Data section:

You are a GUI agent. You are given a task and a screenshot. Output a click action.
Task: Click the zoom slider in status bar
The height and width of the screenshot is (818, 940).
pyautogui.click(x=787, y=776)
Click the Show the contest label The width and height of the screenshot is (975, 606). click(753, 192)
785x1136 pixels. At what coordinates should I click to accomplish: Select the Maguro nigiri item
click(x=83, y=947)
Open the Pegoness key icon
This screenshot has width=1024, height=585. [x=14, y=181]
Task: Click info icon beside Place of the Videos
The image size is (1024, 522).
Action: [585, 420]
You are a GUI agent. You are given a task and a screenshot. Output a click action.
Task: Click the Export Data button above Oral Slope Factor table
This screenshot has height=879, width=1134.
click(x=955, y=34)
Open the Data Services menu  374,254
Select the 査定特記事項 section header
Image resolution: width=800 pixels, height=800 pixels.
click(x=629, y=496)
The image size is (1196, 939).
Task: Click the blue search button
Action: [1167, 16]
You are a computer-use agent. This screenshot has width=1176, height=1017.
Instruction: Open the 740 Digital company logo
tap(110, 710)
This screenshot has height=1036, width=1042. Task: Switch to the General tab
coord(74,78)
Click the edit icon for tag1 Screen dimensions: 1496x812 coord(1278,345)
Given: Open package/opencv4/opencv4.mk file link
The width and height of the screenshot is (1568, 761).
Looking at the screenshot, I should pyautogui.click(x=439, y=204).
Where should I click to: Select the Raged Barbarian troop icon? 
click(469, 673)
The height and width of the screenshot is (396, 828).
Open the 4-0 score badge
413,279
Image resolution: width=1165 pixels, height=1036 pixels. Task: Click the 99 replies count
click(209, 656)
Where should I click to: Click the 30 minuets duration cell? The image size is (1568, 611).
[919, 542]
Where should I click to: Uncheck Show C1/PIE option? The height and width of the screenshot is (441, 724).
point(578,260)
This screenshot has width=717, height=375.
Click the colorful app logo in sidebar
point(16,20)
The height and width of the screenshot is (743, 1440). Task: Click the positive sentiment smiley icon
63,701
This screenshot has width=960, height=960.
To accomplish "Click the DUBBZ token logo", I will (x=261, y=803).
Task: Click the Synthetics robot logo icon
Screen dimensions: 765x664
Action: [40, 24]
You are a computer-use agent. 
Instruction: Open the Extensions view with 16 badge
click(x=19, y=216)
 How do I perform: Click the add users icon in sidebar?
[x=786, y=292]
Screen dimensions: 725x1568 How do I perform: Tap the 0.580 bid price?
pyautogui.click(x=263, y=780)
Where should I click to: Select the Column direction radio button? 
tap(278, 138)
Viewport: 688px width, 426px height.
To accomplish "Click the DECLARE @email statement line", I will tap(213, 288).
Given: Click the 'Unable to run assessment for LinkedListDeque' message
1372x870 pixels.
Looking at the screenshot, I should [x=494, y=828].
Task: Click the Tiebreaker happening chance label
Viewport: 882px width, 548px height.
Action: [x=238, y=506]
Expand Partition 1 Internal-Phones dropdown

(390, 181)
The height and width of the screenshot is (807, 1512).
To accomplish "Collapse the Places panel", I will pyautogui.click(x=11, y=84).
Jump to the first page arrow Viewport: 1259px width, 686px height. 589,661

Exercise brief:
Of all the entries above, output exactly the lines between the one holding "785x1136 pixels. At" and the one holding "Task: Click info", inclusive.

Response to this exercise:
785x1136 pixels. At what coordinates should I click to accomplish: Select the Maguro nigiri item
click(x=83, y=947)
Open the Pegoness key icon
This screenshot has width=1024, height=585. [x=14, y=181]
Task: Click info icon beside Place of the Videos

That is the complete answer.